Once we have been alerted to this motif, we will see how central it is to the thinking of Thomas. Again and again we will encounter sentences for which the “Thomism” of the schools has not prepared us, and which in fact burst the bounds of every “system”—such as, for example, the sentence: Rerum essentiae sunt nobis ignotae: “The essence of things is unknown to us” [Ver. 10, 1].
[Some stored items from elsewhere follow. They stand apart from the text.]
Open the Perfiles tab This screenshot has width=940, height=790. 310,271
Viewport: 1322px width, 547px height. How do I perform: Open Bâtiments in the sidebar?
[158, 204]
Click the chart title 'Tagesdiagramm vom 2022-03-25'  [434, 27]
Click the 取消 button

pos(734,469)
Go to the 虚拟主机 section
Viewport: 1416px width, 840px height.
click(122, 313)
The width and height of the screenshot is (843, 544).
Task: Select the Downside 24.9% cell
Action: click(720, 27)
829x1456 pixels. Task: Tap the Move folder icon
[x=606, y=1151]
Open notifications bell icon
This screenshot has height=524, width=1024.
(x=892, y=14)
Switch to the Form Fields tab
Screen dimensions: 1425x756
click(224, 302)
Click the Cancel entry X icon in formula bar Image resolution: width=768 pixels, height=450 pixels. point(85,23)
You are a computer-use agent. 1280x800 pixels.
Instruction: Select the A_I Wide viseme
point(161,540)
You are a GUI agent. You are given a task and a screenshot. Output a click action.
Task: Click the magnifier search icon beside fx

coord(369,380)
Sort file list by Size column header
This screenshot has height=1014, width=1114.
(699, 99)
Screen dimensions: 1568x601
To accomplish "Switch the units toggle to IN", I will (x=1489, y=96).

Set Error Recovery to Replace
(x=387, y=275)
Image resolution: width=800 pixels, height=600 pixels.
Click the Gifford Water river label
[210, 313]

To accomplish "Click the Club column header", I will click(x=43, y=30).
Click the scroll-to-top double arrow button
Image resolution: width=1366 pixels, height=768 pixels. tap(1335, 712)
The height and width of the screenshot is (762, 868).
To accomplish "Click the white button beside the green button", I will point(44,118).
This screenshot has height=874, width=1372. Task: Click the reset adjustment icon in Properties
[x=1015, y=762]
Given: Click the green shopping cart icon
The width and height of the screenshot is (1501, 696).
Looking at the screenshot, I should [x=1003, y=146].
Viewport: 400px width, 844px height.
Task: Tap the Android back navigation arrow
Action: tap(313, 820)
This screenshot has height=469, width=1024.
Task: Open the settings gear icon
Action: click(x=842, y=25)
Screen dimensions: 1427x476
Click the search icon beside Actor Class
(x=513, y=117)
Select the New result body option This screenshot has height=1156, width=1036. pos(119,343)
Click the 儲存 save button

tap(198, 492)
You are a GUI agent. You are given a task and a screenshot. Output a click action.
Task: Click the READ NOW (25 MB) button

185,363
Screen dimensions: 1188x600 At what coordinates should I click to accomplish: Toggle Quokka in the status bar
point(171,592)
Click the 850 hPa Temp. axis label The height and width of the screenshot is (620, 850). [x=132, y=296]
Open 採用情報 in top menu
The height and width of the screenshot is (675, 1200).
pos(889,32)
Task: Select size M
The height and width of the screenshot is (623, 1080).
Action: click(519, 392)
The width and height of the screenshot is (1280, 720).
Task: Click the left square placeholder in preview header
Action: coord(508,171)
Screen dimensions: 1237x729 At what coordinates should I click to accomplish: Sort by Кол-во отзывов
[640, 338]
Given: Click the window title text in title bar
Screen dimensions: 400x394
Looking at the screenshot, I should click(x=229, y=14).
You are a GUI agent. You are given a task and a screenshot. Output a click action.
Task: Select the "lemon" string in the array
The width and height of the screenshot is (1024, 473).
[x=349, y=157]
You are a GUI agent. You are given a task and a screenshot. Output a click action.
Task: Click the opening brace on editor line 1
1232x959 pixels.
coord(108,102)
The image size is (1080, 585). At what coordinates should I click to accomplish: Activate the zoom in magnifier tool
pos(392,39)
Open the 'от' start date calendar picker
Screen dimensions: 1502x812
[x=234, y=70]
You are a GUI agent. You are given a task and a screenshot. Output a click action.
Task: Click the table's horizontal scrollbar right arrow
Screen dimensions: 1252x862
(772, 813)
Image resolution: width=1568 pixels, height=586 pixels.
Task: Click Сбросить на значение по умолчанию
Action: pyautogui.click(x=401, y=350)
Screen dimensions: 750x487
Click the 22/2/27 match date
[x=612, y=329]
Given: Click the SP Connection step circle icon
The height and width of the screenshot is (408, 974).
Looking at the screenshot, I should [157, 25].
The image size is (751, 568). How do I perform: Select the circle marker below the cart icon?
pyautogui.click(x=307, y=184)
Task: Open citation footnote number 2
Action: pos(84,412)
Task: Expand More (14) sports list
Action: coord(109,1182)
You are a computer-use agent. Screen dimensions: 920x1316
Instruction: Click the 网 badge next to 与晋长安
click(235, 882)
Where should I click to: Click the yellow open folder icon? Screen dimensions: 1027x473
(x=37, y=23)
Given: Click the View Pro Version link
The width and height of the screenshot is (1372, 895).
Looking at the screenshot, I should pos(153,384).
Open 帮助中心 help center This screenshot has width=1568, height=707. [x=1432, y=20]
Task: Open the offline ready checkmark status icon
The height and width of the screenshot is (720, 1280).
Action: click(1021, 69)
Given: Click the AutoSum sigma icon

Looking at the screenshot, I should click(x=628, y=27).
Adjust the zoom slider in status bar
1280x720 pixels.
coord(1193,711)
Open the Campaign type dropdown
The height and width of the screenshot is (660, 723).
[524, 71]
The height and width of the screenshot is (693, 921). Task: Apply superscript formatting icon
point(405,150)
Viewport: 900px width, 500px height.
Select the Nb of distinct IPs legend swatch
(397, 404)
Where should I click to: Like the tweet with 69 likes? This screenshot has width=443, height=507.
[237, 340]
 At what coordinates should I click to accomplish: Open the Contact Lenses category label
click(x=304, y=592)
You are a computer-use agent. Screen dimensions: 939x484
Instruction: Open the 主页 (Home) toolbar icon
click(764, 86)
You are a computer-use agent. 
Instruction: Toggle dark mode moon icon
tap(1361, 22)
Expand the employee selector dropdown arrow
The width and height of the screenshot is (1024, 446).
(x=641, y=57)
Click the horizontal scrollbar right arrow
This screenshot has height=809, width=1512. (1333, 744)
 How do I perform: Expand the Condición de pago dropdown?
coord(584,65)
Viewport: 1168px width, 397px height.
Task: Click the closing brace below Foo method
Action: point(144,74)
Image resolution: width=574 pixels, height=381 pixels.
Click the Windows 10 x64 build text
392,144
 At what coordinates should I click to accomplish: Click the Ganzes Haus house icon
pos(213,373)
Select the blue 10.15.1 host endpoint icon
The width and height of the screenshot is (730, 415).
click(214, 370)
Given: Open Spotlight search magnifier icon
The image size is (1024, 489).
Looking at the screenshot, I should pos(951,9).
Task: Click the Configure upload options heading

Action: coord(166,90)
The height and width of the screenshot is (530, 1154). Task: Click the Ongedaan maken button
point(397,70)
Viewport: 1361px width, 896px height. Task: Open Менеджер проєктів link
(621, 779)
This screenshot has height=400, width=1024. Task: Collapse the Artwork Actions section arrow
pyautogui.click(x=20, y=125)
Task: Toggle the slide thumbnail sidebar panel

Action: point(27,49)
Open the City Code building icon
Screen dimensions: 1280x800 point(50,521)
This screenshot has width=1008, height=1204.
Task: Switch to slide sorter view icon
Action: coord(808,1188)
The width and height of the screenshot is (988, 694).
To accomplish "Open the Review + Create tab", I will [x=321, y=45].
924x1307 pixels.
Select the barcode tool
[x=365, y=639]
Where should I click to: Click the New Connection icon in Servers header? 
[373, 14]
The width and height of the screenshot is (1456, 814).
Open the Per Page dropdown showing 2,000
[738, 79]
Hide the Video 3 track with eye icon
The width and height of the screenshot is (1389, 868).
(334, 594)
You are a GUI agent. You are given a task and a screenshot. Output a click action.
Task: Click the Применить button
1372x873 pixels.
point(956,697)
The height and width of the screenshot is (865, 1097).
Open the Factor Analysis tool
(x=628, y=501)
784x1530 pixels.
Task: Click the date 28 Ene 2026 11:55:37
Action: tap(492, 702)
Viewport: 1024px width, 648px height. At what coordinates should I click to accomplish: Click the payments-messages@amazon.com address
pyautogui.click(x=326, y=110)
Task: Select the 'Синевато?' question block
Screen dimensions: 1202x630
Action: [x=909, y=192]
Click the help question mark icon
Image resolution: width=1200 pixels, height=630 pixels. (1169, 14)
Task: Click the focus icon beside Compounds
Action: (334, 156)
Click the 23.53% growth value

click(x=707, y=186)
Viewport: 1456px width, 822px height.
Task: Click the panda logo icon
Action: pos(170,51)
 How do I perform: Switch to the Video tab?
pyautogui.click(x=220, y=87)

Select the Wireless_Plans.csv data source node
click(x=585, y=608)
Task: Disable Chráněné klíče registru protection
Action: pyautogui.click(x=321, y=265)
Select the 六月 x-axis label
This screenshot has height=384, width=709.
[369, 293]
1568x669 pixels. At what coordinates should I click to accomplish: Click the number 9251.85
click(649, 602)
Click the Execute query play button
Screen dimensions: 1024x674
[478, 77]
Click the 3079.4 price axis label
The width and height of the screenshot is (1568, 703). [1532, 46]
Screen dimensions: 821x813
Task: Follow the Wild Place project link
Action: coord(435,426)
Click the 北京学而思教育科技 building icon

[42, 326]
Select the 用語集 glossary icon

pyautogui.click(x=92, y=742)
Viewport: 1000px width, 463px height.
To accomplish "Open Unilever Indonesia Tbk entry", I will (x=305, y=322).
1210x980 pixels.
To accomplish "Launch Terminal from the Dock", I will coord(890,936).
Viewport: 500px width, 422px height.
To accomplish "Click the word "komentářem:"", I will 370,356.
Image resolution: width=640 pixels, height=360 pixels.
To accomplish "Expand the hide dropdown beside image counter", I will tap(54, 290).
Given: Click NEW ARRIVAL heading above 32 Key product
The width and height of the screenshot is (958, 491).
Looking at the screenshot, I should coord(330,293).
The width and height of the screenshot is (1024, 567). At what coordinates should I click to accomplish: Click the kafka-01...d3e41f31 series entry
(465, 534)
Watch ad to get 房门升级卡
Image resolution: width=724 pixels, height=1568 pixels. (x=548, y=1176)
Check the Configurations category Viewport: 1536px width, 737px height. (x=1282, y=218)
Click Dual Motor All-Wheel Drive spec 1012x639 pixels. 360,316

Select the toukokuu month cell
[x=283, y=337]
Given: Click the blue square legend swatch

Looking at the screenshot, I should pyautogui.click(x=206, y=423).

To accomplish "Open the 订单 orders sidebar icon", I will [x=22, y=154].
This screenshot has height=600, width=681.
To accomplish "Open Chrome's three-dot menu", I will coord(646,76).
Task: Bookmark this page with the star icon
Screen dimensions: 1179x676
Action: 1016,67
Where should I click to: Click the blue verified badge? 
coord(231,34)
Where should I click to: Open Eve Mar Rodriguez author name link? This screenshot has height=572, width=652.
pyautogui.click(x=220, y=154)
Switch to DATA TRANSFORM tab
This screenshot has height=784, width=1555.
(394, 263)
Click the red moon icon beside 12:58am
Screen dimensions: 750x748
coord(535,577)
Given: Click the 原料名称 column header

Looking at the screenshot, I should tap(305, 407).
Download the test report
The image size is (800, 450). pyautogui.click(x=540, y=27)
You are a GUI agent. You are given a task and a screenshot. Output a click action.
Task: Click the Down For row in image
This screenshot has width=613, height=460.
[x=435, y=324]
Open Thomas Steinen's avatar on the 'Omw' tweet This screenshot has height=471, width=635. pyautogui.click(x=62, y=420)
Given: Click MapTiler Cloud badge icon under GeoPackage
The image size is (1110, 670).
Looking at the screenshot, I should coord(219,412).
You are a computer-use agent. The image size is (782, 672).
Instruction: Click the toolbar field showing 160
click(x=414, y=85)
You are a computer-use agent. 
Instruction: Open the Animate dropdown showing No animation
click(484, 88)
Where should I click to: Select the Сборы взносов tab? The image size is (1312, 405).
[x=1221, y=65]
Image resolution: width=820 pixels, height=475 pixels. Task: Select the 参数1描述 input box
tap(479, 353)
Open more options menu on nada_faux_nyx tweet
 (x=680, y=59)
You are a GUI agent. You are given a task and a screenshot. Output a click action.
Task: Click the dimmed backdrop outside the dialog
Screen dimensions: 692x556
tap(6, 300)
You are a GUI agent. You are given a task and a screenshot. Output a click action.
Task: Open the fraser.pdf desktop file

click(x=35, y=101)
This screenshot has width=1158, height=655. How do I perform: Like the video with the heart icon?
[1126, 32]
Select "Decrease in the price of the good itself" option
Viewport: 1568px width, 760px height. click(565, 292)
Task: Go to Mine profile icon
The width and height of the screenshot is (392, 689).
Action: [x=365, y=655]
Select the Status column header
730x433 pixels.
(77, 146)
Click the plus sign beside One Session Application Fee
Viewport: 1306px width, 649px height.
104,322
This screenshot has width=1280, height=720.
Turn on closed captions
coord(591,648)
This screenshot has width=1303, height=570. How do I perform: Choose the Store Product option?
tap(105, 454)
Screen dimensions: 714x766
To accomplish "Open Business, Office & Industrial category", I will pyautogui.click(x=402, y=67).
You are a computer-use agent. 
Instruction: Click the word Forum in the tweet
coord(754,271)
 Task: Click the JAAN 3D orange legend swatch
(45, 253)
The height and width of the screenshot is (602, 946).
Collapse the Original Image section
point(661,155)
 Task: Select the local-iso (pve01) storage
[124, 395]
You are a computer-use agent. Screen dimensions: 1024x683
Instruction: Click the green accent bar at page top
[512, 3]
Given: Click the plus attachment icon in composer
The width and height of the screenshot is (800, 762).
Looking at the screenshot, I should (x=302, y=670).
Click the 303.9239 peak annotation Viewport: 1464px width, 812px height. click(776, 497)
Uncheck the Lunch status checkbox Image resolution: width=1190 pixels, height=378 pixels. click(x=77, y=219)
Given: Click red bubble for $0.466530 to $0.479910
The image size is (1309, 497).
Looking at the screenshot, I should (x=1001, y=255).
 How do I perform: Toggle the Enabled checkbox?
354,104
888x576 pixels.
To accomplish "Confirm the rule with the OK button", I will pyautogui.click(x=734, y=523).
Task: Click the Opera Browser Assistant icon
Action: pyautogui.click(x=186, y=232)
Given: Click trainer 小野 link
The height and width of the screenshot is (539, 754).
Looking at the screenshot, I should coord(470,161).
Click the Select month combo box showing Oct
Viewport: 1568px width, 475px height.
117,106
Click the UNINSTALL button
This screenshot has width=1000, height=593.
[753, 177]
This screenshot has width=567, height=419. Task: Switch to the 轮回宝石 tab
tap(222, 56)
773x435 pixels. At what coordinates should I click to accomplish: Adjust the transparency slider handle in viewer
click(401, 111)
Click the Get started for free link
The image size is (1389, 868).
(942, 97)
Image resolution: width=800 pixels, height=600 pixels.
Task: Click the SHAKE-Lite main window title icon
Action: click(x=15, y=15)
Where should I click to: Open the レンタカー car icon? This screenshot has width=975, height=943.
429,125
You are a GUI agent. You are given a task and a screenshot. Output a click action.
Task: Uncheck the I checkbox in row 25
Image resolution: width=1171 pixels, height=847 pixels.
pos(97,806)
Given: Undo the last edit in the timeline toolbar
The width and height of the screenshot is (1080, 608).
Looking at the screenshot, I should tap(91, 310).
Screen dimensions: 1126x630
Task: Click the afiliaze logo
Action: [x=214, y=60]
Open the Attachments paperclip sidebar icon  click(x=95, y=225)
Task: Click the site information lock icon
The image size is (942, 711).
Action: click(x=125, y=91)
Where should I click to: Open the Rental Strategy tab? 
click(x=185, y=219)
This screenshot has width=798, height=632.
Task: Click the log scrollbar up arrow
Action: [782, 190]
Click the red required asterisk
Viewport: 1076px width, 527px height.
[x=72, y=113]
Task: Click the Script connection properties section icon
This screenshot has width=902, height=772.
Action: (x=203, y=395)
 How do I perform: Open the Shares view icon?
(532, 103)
All this has nothing whatsoever to do with “agnosticism.” St. Thomas does not hold the thesis that neither God nor things are knowable. On the contrary, they are so utterly knowable that we can never come to the end of our endeavors to know them. It is precisely their knowability that is inexhaustible. This means in the first place that we must be extremely wary whenever someone comes forward with a claim to have found the ultimate formula for the universe; it means that we must be on guard against every sort of “ism,” be it existentialism or Marxism or even Thomism. But guardedness and wariness are only one side of the coin, only half the conclusion to be drawn from the thesis that things are simultaneously knowable and incomprehensible. The other side is an intrepid frankness of affirmation, an enthusiasm for ever new explorations into the wonders of reality. Along with that, of course, there come ever new difficulties in incorporating the new data into our total view of the universe, and hence ever new conflicts, compelling us constantly to rethink our previous positions, to revise all our set ideas, even in theology. This attitude, which neither permits us to cast away an insight already won nor allows us to rest on our laurels with a false sense of finality, is not easy to achieve. It is a highly demanding affair. But it is perhaps the best lesson among the many that can be learned in the school of the “universal teacher” of Christendom.